What you are asked to do:
Write out, without any changes, the part of the material that opens with the line containing "Image resolution: width=800" and closes with the line containing "The height and width of the screenshot is (671, 801).".

(Dataset entries)
──────────
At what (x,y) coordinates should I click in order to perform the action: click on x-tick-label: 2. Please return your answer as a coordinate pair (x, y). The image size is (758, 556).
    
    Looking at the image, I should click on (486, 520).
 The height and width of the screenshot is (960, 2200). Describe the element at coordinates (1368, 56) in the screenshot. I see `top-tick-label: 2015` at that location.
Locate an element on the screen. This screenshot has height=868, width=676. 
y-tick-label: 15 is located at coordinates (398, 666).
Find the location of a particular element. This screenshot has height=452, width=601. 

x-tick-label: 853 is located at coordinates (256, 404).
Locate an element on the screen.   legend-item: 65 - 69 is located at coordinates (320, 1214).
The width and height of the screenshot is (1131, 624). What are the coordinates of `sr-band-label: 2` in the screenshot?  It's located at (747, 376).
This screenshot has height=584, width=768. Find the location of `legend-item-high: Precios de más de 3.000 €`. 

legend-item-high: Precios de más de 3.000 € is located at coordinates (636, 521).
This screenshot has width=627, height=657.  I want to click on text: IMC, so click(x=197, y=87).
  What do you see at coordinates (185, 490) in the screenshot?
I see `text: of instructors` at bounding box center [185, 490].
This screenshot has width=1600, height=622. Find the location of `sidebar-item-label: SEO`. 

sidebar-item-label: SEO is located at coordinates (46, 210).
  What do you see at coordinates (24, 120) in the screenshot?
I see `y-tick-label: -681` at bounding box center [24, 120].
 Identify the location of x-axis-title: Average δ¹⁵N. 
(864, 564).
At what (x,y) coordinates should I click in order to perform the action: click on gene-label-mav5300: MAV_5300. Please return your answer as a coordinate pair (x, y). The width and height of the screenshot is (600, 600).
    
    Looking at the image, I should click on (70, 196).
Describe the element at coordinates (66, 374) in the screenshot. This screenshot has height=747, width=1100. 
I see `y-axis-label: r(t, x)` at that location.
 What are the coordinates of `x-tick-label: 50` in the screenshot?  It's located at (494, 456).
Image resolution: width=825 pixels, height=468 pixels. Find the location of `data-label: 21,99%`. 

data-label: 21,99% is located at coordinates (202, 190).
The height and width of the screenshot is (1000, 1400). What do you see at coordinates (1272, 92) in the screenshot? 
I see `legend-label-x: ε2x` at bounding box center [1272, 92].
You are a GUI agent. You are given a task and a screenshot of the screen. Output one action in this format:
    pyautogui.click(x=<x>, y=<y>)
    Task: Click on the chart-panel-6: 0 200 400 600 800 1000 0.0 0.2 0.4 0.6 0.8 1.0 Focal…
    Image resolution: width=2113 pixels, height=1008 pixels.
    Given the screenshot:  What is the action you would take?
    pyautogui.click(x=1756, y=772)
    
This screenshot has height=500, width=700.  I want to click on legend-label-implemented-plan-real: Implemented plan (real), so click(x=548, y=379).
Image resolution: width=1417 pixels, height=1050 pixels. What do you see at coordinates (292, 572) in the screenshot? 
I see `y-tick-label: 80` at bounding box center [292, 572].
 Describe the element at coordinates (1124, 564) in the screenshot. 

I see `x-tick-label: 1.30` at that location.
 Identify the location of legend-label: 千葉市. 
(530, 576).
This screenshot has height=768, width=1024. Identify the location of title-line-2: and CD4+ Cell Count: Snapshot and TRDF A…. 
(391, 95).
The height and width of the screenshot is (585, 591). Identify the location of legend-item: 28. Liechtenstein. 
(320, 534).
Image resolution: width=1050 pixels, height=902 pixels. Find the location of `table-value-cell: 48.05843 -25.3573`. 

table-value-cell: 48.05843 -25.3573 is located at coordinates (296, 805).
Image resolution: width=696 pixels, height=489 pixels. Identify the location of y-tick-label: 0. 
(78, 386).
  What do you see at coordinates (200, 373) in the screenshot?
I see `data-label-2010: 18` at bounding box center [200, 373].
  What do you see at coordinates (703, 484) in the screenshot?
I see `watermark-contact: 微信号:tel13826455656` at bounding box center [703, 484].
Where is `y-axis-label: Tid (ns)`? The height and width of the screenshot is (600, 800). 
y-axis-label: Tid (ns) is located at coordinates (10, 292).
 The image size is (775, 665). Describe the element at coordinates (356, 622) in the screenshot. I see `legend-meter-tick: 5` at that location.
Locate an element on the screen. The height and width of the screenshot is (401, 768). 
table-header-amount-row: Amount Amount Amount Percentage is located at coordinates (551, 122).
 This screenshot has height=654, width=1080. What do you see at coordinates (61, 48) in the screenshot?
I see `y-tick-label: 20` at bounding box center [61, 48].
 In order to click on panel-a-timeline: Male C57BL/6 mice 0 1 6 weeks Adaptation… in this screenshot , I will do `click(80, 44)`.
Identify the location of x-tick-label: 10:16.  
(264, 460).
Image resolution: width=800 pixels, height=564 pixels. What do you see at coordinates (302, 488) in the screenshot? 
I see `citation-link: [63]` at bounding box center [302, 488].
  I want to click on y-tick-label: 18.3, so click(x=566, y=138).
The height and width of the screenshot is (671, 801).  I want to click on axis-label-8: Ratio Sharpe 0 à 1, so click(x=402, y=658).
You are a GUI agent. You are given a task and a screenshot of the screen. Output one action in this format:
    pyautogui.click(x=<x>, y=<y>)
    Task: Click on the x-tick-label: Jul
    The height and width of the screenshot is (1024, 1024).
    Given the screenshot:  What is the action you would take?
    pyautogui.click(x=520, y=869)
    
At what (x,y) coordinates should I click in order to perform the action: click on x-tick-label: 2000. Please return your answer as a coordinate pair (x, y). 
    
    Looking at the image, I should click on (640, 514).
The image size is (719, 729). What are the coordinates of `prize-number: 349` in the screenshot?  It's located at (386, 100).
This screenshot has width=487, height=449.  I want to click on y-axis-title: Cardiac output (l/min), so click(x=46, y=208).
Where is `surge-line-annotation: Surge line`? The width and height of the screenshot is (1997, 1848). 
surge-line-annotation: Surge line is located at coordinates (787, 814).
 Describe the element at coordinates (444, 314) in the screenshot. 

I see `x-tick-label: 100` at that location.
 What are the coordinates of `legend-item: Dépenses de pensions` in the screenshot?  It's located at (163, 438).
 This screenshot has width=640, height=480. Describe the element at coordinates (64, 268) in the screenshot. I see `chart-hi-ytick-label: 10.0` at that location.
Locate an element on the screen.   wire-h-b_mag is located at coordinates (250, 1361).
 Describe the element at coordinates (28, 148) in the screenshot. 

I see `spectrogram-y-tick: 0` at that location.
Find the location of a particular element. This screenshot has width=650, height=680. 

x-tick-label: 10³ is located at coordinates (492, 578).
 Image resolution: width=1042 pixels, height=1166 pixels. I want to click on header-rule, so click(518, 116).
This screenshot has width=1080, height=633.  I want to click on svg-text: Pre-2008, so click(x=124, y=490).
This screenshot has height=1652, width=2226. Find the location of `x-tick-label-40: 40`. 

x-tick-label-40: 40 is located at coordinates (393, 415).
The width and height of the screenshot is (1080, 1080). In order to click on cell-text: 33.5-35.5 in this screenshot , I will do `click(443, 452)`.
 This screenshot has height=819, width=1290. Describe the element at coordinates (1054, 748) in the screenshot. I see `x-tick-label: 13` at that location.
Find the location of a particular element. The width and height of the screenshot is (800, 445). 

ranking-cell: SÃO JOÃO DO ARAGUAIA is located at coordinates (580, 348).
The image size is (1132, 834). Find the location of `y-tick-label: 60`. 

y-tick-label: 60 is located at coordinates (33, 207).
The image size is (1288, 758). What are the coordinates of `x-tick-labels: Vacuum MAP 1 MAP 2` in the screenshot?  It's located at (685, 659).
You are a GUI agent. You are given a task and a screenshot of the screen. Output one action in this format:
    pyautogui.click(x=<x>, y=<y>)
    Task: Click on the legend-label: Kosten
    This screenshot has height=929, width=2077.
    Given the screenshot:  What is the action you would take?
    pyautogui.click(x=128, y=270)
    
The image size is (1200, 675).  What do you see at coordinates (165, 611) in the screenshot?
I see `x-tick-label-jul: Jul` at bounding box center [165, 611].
──────────
Response below:
Image resolution: width=800 pixels, height=564 pixels. What do you see at coordinates (302, 488) in the screenshot? 
I see `citation-link: [63]` at bounding box center [302, 488].
  I want to click on y-tick-label: 18.3, so click(x=566, y=138).
The height and width of the screenshot is (671, 801).  I want to click on axis-label-8: Ratio Sharpe 0 à 1, so click(x=402, y=658).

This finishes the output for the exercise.